▶ What this task involves: Transcribe the portion of the linear algebra notes that opens with the words containing "I have never" and closes with "knows it already.".

▶ Reading passage:
* * * *
I have never studied linear algebra at all, so we’re going back to the beginning. Each header below are parts that I had to think hard about, so it may skip over stuff.
Matrix Multiplication
To multiply two matrices \(A\) and \(B\), \(B\) must have the same number of rows as \(A\) has columns. For the equation \(A \times B = C\), each index in \(C\) is determined by:
\[ C_{i, j} = \sum_k A_{i, k} B_{k, j} \]
Where \(k\) is that matched rows in \(B\) and columns in \(A\)—which you can see in the equation above—is what we’re iterating over, respectively.
Thinking about this by indices in \(C\) was the missing link for anytime I’ve tried to learn this in the past, it feels like one of those things that’s obvious to everyone who knows it already.
Eigendecomposition
Not my first run-in with the Eigen-family of mathematical objects, but it is my first time to buckle in and figure out how and why exactly they work. The book sets this up by talking about representation and gives the example of how an integer, whether represented in binary or base-10, can still be represented via its prime factors. Eigendecomposition is purportedly a way to represent matrices via their functional properties.
The core idea is this: The eigendecomposition of a matrix \(A\) is the factorization \(A = Q \Lambda Q^{-1}\), where \(\Lambda\) is a diagonal matrix containing the eigenvalues of \(A\).
* * * *
▶ Some entries:

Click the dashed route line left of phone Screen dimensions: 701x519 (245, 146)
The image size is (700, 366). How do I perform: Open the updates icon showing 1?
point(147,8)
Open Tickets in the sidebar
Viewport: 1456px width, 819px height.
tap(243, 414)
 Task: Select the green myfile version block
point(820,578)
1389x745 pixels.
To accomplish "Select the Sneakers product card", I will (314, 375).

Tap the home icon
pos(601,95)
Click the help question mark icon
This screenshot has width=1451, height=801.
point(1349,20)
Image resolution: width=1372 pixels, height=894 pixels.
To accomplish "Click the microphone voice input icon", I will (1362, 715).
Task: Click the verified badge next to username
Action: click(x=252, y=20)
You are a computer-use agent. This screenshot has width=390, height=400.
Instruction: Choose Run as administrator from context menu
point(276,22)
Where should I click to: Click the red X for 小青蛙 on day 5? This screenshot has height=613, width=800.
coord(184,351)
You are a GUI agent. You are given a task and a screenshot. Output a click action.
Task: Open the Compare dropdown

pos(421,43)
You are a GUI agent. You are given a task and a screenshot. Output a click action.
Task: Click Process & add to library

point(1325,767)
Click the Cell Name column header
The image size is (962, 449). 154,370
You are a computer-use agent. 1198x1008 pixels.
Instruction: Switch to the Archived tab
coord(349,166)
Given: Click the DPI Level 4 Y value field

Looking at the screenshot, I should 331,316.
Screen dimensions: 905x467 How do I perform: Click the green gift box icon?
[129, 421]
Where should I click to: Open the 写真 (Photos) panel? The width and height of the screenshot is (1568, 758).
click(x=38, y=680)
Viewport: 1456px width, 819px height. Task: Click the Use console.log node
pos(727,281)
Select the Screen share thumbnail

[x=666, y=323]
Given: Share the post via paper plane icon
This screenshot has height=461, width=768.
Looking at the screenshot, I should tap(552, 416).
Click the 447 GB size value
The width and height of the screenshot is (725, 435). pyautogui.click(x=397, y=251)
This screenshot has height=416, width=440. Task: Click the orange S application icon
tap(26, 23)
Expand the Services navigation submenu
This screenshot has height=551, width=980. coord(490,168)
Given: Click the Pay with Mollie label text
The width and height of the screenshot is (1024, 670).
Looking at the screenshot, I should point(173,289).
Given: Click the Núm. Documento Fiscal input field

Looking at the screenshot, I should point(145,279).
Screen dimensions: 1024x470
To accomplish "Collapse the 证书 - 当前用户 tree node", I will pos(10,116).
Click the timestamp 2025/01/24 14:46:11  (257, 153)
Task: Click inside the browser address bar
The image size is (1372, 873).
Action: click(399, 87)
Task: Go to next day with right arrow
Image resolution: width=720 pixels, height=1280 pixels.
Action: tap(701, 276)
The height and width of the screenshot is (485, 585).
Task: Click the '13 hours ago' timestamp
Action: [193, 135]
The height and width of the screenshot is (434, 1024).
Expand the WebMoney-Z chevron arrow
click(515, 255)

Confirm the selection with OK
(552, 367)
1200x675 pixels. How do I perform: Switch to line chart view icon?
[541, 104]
* * * *
▶ Problem solution:
I have never studied linear algebra at all, so we’re going back to the beginning. Each header below are parts that I had to think hard about, so it may skip over stuff.
Matrix Multiplication
To multiply two matrices \(A\) and \(B\), \(B\) must have the same number of rows as \(A\) has columns. For the equation \(A \times B = C\), each index in \(C\) is determined by:
\[ C_{i, j} = \sum_k A_{i, k} B_{k, j} \]
Where \(k\) is that matched rows in \(B\) and columns in \(A\)—which you can see in the equation above—is what we’re iterating over, respectively.
Thinking about this by indices in \(C\) was the missing link for anytime I’ve tried to learn this in the past, it feels like one of those things that’s obvious to everyone who knows it already.